# Moto Bike frame and Fork I.D.



## frampton (Nov 28, 2015)

I've had this frame for about 20 years. Thought it might be Indian, but would like some opinions.

Thanks


----------



## frampton (Nov 28, 2015)

More pictures.


----------



## dave the wave (Nov 28, 2015)

it is a Indian.


----------



## frampton (Nov 28, 2015)

Thanks Dave.


----------



## frampton (Nov 28, 2015)

Does anyone have split crank bottom bracket parts? Possibly pictures of the assembly?


----------



## jkent (Nov 28, 2015)

Nice!!! If you get tired of storing that crusty old frame you just let me know. I will take it off your hands.
JKent


----------



## catfish (Nov 28, 2015)

frampton said:


> Thanks Dave.




A Westfield Built Indian.


----------



## frampton (Nov 28, 2015)

Thanks Catfish.


----------



## catfish (Nov 28, 2015)




----------



## frampton (Nov 28, 2015)

Cool, looks like the seat cluster is drop forged as well. Pinned in place before brazing.


----------



## 1936Flyte (Nov 28, 2015)

i think I have a couple chain tensioners for this bike


----------



## frampton (Nov 28, 2015)

Thank you. I have a few more parts for this bike and I am pretty sure I have chain tensioners.


----------



## fordsnake (Nov 28, 2015)

frampton said:


> Cool, looks like the seat cluster is drop forged as well. Pinned in place before brazing.

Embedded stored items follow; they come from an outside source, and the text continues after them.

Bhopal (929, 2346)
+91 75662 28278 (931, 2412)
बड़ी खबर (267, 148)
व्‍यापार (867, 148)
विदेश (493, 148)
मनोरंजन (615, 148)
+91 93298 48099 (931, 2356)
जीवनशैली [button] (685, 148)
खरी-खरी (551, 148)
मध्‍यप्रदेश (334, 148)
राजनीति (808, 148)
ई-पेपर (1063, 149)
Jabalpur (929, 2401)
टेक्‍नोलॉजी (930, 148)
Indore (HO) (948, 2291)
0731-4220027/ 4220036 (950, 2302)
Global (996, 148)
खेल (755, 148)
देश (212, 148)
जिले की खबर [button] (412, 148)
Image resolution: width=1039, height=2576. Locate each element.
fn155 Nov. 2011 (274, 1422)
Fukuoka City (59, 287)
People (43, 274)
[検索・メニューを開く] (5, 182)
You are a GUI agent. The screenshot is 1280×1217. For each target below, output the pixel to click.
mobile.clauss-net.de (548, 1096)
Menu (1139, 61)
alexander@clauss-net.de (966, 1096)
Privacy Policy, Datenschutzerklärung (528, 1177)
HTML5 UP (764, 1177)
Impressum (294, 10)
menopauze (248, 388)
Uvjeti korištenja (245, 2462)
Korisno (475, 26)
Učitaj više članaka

A commonly used process on late 1800's & early 1900's model frames


----------



## dave the wave (Nov 30, 2015)

you have a circa 1922 +/- years model.you could paint it red with white head darts or all red with gold fine pin stripes.Westfield built.


----------



## frampton (Nov 30, 2015)

Thanks for the pictures Wavey Davey.


----------